Table 3. Chemical composition of the Ni–P–ZrO₂ composite powder.

Element	Ni	Zr	P	O	Gd	Y
Content (weight %)	39.8	49.1	3.56	0.69	2.02	3.57

). The results of the point analysis are presented. They confirm the observations made on the basis of the SEM imaging.

The chemical composition analysis of the Ni–P–ZrO₂ composite powder showed that the material contains almost (weight %) 50% Zr, 40% Ni, about 3.5% Y and P and 2% Gd (Table 3). The material also showed the presence of Si and Mn in an amount below 0.1%.

When comparing the results of the point analysis with the average results from the entire volume of the sample obtained by X-ray fluorescence, it should be stated that the ZrO₂ grains were in different degrees covered with amorphous nickel. SEM analysis showed that the degree of coverage does not depend on the size and degree of grain defect. In order to standardize the obtained material, further tests will be carried out.
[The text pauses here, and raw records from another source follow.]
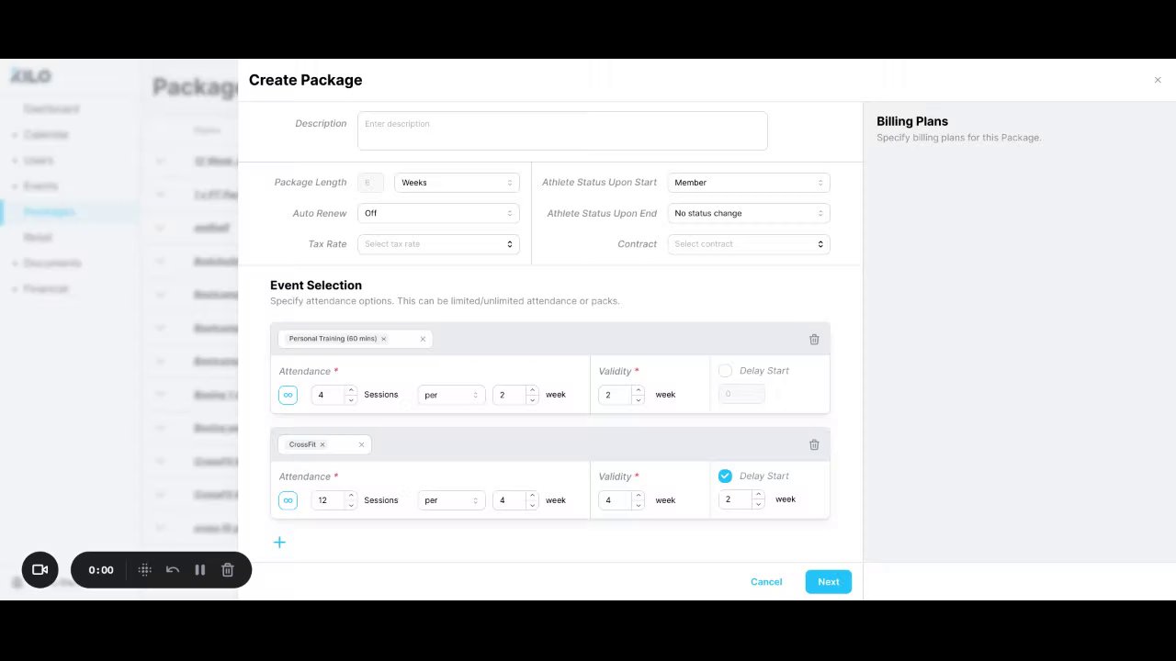The image size is (1176, 661).
Task: Close the Create Package dialog
Action: click(x=1158, y=80)
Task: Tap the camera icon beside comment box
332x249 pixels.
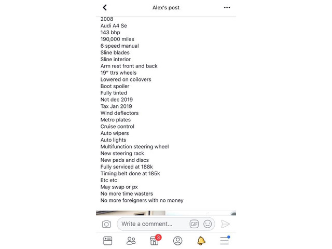Action: click(106, 224)
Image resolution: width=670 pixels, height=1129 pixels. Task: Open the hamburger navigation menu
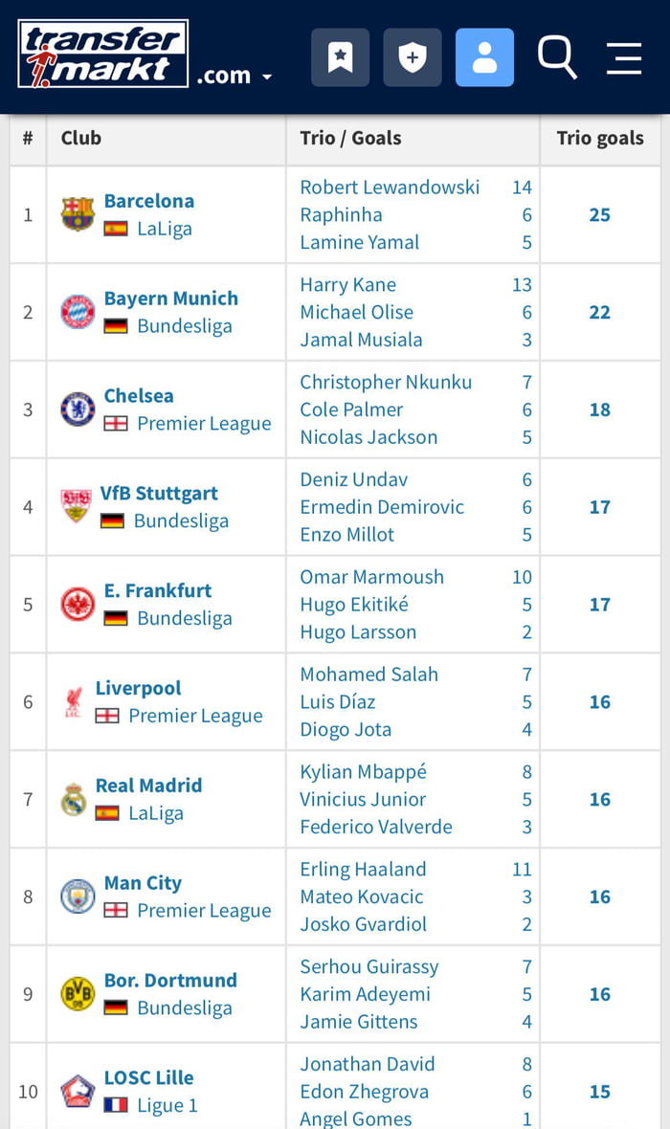click(x=623, y=58)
The imaging in the atomic force microscopy technique revealed and confirmed the structure of the obtained particles as well as their size and static structure (Figure 7 and Figure 8). Performing this imaging confirms the data obtained with the use of computed tomography and also indicates the absence of low-energy agglomerations of particles. Single particles have a smooth surface structure and imaging of the structure was visualized with a very good signal-to-noise ratio; no galvanic defects were visualized.

The recorded images in Figure 9 show the size and spatial distribution of the grains. The recorded images clearly show the heterogeneity of both the size and the steric system of the observed structures. This phenomenon may result from the decomposition and random deposition of zirconium oxide on the resulting crystal structures (nuclei), and the lack of agglomeration is clearly visible.
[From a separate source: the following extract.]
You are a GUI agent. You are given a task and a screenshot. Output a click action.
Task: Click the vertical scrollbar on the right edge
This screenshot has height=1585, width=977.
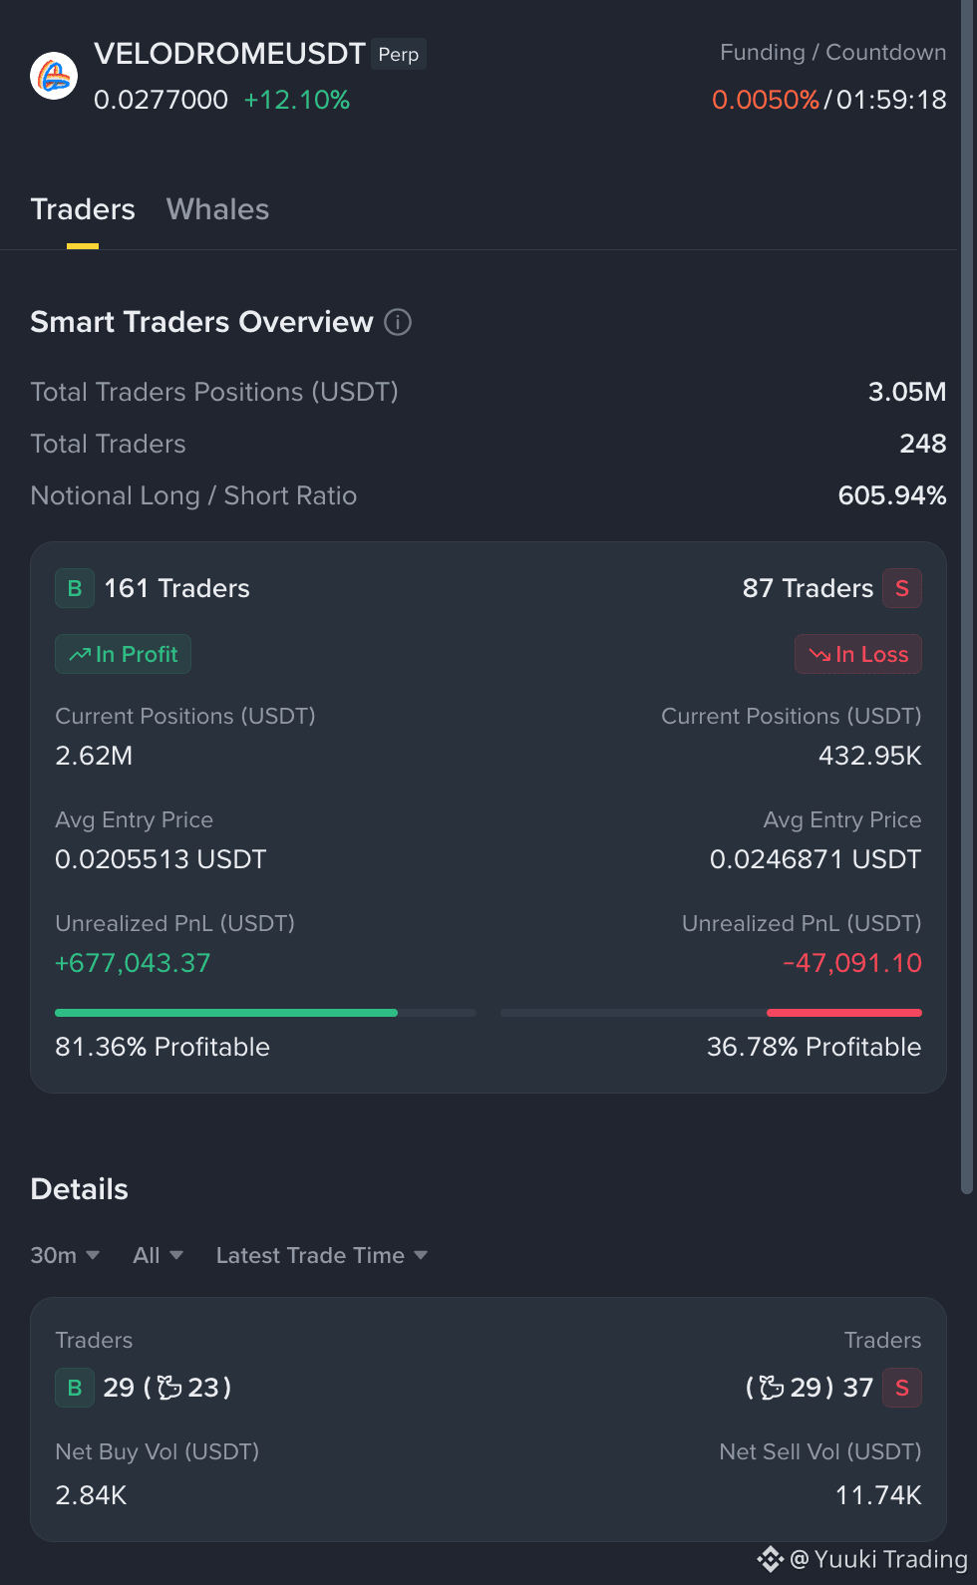(x=966, y=598)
The obtained Ni–P–ZrO₂ composite material obtained by the electrolytic deposition method was thoroughly characterized. A point analysis (atom%) was performed using the XRF method, while the chemical composition (weight%) was described using the EDS method. Additionally, a composite phase composition analysis (XRD) was performed. Characterization of the surface morphology (SEM) was also carried out, documenting the presence of zirconium oxide particles coated with amorphous nickel in the obtained composite powder, which was additionally confirmed and visualized by the results of microtomographic and microscopic AFM analysis.

4. Conclusions

The proposed method allows the use of zirconium oxide recovered from waste generated at the pressure application of ZrO₂ coatings. A composite material, zirconium oxide with Ni–P amorphous coating, can be obtained in the electrochemical process. The XRD analysis showed that the basic crystalline component of the tested powder was a mixed oxide of zirconium and yttrium Zr_0.92Y_0.08O_1.96. The presence of small amounts of a few percent of the ZrP zirconia and ZrO₂ baddeleyite was also found. The sample contains very large amounts of amorphous compounds (probably on the order of several dozen percent). The signal appears at angular lengths characteristic of amorphous nickel. The signal shift is probably caused by the presence of amorphous zirconium compounds found in the complex powder. The chemical composition of the Ni–P–ZrO₂ composite powder showed that the material contains almost (weight %) 50% Zr, 40% Ni, about 3.5% Y and P and 2% Gd, and the content of other analyzed components was lower than 0.1%.

On the basis of µCT imaging, it can be concluded that the method used for composite production is properly selected because it does not cause agglomeration.

Subsequent studies will verify the method of preparation of the recovered ZrO₂ powder, preliminary grinding, and differentiation of the conditions used during the electrolytic process for applying an amorphous alloy coating (mixing, time, current conditions).

The results of the research show that the result of the experiment is a composite material in which, as assumed, nanocrystalline nickel was deposited on the ceramic zirconium oxide particles. The method used allows for the obtaining of a powder of this interesting material. A limitation is that the powdered composite does not allow it to be used as an electrode material, as it requires further processing, such as thermal treatment or pressing. This will allow researchers to take full advantage of its properties as an electrode material.